Affiliations 

  • 1 Hospital Seri Manjung, Department of Internal Medicine, Perak, Ministry of Health, Malaysia. tanthailun@gmail.com
  • 2 Hospital Seri Manjung, Department of Internal Medicine, Perak, Ministry of Health, Malaysia
  • 3 Hospital Seri Manjung, Department of Radiology, Perak, Ministry of Health, Malaysia
Med J Malaysia, 2020 11;75(6):742-744.
PMID: 33219189

Abstract

Methicillin-resistant Staphylococcus aureus (MRSA) purulent pericarditis, characterised by frank pus collection or microscopic pyogenic effusion in the pericardium represents the most serious form of pericardial infection. The route of MRSA acquisition in pericardial abscess commonly occurs via the blood stream infection and it is more commonly observed among immunocompromised individuals. To date, diabetic foot ulcer infection rarely disseminates and becomes a nidus for pericardial infection.

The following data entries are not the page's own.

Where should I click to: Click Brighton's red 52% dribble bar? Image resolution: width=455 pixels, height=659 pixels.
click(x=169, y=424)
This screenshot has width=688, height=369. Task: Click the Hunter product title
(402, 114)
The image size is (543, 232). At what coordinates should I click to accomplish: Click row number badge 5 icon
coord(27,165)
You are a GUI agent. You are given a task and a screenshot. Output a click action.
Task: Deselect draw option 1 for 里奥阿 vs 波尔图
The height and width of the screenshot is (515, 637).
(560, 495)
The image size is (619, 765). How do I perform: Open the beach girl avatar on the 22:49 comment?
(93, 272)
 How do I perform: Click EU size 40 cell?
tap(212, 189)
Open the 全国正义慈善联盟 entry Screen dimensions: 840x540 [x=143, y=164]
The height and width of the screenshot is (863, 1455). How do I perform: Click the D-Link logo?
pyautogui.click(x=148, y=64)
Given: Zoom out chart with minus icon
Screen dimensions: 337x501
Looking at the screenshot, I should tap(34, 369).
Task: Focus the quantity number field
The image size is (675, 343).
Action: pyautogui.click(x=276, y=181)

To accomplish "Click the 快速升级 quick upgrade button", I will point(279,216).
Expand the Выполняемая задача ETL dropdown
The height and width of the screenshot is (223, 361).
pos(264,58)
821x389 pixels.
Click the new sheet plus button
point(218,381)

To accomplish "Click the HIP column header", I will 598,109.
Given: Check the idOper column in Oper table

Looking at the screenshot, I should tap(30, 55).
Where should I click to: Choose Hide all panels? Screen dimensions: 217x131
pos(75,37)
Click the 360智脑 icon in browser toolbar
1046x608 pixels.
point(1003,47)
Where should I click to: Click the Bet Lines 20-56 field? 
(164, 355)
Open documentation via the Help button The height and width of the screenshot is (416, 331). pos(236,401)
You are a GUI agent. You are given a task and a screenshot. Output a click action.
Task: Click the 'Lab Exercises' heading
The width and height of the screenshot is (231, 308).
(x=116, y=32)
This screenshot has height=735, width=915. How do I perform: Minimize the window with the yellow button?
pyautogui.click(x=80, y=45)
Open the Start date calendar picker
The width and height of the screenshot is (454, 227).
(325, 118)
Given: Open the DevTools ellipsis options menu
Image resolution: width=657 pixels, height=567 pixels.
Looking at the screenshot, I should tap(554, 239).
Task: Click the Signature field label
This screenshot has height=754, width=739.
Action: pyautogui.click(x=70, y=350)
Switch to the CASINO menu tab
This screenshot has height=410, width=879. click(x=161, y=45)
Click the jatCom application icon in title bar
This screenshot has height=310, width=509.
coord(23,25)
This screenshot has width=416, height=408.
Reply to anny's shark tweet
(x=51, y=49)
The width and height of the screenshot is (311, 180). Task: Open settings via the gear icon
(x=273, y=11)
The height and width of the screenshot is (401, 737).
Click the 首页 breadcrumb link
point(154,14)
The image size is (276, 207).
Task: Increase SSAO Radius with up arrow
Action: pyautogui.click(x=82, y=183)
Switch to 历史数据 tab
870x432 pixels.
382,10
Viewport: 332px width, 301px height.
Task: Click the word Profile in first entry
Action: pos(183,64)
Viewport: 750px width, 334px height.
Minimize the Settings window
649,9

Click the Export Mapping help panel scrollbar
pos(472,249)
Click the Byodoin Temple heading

Herein, we report an unusual case of MRSA pericardial abscess in a 44-year-old man who presented at Hospital Seri Manjung, Malaysia with cardiac tamponade. Past medical history indicated that he was recently treated for infected diabetic foot ulcer with MRSA bacteraemia one week earlier. Despite adequate pericardial drainage and extended parenteral vancomycin therapy, this case ended in fatality on day 42 of admission due to nosocomial infection. It is hoped that this report serves to increase the vigilance among clinicians that diabetic foot ulcer infections have the potential to progress to pericardial abscess in the presence of MRSA bacteraemia, although they may appear seemingly innocuous at presentation. Systemic vancomycin must be instituted promptly when MRSA bacteraemia is confirmed in order to circumvent the propagation of MRSA.

* Title and MeSH Headings from MEDLINE®/PubMed®, a database of the U.S. National Library of Medicine.